[[ EXTRACTED RECORDS open ]]

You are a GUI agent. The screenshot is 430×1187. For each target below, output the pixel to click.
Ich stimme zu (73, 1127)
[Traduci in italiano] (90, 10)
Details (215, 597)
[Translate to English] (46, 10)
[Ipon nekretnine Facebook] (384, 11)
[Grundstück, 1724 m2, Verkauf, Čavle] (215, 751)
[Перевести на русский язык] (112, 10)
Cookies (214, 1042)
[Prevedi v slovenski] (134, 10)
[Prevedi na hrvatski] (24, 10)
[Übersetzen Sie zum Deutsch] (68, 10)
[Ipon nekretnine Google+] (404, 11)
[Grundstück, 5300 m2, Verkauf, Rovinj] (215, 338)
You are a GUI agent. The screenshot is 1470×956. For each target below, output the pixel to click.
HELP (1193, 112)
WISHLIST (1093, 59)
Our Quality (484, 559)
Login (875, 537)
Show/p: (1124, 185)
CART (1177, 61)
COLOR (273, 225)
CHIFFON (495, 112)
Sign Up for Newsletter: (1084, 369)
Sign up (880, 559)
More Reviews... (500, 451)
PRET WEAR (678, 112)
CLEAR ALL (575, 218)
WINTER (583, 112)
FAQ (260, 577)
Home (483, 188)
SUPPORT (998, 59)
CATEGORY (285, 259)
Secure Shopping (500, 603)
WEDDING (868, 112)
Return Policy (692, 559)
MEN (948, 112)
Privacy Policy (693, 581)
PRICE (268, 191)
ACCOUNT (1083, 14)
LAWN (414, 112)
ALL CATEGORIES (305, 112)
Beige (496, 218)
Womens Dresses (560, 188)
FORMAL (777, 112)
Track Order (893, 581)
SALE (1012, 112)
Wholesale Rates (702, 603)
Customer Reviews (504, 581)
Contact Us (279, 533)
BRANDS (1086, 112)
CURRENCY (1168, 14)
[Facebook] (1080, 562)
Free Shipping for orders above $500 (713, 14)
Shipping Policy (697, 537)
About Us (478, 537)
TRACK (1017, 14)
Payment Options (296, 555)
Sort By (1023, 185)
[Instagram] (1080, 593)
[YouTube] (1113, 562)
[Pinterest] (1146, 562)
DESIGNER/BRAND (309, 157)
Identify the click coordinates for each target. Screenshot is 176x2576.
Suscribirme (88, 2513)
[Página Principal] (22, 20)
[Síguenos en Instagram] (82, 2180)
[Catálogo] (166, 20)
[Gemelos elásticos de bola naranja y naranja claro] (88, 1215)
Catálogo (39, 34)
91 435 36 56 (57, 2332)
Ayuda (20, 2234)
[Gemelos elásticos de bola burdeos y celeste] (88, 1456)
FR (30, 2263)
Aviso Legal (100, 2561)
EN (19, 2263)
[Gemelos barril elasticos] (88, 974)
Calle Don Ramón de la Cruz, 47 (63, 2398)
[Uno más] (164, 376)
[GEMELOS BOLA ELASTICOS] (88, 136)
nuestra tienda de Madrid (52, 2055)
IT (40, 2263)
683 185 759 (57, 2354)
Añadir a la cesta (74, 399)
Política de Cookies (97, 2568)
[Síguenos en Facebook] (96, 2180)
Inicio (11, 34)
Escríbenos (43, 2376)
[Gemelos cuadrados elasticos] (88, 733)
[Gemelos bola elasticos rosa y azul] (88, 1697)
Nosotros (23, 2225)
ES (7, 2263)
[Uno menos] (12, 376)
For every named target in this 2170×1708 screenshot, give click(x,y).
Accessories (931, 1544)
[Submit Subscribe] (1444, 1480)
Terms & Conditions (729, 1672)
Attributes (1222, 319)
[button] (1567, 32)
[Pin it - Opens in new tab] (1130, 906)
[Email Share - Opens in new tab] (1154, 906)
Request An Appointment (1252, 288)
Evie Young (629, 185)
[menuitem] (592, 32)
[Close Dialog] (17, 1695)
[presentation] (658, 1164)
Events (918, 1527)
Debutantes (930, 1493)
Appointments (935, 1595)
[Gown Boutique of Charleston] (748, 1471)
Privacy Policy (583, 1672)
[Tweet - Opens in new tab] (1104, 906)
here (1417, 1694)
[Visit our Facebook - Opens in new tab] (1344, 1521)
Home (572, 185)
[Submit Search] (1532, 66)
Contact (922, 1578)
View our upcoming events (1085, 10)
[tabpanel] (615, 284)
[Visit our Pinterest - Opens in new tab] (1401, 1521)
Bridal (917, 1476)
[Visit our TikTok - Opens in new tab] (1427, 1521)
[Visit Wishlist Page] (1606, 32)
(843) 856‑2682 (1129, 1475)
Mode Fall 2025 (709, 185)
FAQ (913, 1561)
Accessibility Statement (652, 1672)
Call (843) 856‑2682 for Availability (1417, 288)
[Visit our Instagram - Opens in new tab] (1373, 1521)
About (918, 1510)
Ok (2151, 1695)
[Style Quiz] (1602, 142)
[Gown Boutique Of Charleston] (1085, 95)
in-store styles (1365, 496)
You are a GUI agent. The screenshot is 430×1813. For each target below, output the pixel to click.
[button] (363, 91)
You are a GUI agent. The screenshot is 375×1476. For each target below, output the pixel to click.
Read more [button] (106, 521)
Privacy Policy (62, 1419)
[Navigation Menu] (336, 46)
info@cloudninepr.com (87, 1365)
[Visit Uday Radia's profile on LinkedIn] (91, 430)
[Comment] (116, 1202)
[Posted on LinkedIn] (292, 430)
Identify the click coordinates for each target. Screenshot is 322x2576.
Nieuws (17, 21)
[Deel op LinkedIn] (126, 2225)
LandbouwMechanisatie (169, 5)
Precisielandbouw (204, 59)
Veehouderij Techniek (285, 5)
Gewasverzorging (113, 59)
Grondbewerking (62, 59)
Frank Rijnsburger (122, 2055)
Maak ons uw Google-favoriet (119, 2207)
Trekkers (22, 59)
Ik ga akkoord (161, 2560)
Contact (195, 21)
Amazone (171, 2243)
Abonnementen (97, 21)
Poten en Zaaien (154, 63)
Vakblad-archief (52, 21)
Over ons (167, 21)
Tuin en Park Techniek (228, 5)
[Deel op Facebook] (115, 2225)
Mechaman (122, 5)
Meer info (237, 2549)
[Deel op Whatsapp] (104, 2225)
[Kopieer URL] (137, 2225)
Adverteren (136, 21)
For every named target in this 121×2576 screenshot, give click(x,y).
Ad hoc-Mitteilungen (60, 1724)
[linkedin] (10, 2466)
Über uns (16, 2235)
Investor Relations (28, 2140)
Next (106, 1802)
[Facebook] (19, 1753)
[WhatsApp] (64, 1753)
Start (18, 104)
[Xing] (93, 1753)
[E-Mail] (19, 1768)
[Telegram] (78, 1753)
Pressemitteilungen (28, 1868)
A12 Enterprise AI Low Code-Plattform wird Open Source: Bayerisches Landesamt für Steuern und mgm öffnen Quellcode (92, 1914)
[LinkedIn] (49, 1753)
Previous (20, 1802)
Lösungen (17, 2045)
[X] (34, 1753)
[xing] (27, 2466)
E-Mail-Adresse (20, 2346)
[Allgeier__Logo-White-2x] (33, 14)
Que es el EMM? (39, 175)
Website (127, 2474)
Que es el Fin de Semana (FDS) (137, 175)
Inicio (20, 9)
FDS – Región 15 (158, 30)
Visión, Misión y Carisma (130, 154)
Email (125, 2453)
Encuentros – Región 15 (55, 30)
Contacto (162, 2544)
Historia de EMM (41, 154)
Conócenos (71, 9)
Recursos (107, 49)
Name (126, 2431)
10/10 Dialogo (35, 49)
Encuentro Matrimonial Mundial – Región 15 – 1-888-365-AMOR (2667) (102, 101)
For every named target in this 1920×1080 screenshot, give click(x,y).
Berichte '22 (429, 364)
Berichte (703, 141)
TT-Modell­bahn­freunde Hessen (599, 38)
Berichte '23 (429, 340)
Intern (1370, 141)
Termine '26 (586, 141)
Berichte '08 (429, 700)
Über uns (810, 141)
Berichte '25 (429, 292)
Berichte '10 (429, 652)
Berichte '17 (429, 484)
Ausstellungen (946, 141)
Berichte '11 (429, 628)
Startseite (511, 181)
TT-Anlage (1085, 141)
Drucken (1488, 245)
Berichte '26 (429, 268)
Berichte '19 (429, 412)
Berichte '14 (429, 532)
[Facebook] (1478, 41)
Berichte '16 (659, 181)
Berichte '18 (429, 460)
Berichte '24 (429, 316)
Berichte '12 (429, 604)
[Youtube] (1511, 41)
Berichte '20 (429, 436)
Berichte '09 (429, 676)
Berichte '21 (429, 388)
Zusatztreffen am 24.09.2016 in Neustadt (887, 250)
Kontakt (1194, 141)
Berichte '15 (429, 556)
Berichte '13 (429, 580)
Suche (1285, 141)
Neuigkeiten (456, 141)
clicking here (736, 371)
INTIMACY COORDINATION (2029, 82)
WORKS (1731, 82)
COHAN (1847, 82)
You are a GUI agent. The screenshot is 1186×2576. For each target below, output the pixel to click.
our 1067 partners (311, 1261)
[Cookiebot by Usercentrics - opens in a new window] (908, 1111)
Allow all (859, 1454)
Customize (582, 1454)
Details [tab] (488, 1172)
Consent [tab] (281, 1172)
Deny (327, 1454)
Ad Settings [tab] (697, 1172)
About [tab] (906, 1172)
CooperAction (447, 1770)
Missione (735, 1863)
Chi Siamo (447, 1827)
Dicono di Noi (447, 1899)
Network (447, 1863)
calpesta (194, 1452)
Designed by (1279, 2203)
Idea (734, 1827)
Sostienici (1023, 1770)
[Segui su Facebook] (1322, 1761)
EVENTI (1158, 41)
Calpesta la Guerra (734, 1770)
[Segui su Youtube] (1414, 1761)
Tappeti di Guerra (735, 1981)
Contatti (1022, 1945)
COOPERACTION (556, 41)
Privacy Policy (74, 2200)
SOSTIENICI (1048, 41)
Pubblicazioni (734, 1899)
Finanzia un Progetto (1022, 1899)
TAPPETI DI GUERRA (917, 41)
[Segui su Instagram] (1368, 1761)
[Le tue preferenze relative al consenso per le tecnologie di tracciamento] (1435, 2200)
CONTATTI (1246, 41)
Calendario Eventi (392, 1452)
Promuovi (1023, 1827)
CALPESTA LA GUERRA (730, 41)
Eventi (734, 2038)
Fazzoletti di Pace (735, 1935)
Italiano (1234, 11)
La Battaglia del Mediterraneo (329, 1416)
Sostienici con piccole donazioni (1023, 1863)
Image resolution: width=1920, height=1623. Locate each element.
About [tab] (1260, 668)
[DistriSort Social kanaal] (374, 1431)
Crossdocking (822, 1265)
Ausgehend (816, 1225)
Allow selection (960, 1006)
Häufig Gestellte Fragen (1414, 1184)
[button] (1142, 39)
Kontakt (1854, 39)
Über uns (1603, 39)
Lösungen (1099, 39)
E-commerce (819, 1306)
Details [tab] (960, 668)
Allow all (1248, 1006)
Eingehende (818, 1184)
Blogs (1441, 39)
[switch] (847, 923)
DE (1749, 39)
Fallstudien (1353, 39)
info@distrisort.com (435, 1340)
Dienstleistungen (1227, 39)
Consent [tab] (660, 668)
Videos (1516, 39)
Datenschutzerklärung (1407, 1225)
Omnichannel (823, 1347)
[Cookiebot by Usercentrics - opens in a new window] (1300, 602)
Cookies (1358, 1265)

[[ EXTRACTED RECORDS closed ]]

*WHAT TO DO:*
From the listing above, output exactly the run of lines that starts with the line containing "You are a GUI agent. The screenshot is 375×1476." and ends with the line containing "Next (106, 1802)".

*WRITTEN RESPONSE:*
You are a GUI agent. The screenshot is 375×1476. For each target below, output the pixel to click.
Read more [button] (106, 521)
Privacy Policy (62, 1419)
[Navigation Menu] (336, 46)
info@cloudninepr.com (87, 1365)
[Visit Uday Radia's profile on LinkedIn] (91, 430)
[Comment] (116, 1202)
[Posted on LinkedIn] (292, 430)
Identify the click coordinates for each target. Screenshot is 322x2576.
Nieuws (17, 21)
[Deel op LinkedIn] (126, 2225)
LandbouwMechanisatie (169, 5)
Precisielandbouw (204, 59)
Veehouderij Techniek (285, 5)
Gewasverzorging (113, 59)
Grondbewerking (62, 59)
Frank Rijnsburger (122, 2055)
Maak ons uw Google-favoriet (119, 2207)
Trekkers (22, 59)
Ik ga akkoord (161, 2560)
Contact (195, 21)
Amazone (171, 2243)
Abonnementen (97, 21)
Poten en Zaaien (154, 63)
Vakblad-archief (52, 21)
Over ons (167, 21)
Tuin en Park Techniek (228, 5)
[Deel op Facebook] (115, 2225)
Mechaman (122, 5)
Meer info (237, 2549)
[Deel op Whatsapp] (104, 2225)
[Kopieer URL] (137, 2225)
Adverteren (136, 21)
For every named target in this 121×2576 screenshot, give click(x,y).
Ad hoc-Mitteilungen (60, 1724)
[linkedin] (10, 2466)
Über uns (16, 2235)
Investor Relations (28, 2140)
Next (106, 1802)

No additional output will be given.